- Born: 26 January 1929 Paris, France
- Died: 16 March 2020 (aged 91)
- Occupations: Political activist Journalist

= François Hilsum =

French political activist (1929–2020)

François Hilsum (26 January 1929 – 16 March 2020) was a French political activist and journalist.

==Biography==
Hilsum came from a family of communist activists. His father, René Hilsum, was a bookseller, and his mother, Marcelle Grandjux, was a painter. His brother, Gérard, was part of Undersecretary of State for Coal Auguste Lecœur's cabinet. His grandmother was a revolutionary activist and his great-uncle served as Vice-President of the Second International.

Hilsum joined the French Resistance in 1943, and became a part of the French Communist Party in April 1945.

Hilsum became a member of the national office of the Union of French Republican Youth in 1953. He joined the Union of Communist Youth in 1956. He became national secretary of the Mouvement Jeunes Communistes de France in 1967.

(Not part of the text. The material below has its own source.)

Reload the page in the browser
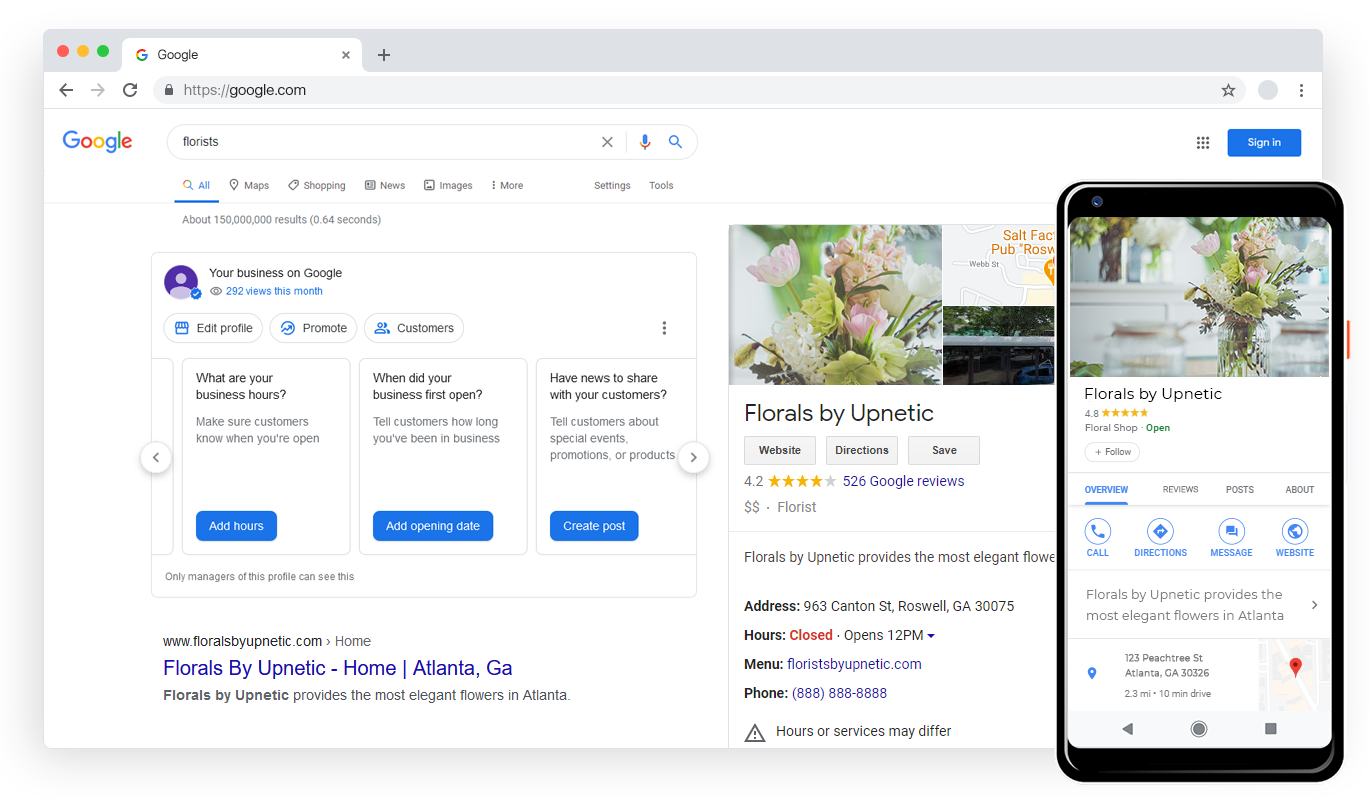(x=130, y=90)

First a boilermaker, Hilsum was also a painter and film director. He was in charge of photography for the newspaper L'Humanité, of which he was deputy director from 1980 to 1989. He also served as editor-in-chief of L'Humanité Dimanche.

He served as General Councillor of the canton of Sartrouville from 1973 to 1985, and Vice-President of the General Council of Yvelines from 1975 to 1981.

Starting in 1992, Hilsum revived his youthful passion of journalism. From 13 to 24 July 2017, he exhibited his works at the Orangerie du Sénat in the Jardin du Luxembourg. He titled his display Arpenteur d'Imaginaires.

François Hilsum died on 16 March 2020 at the age of 91.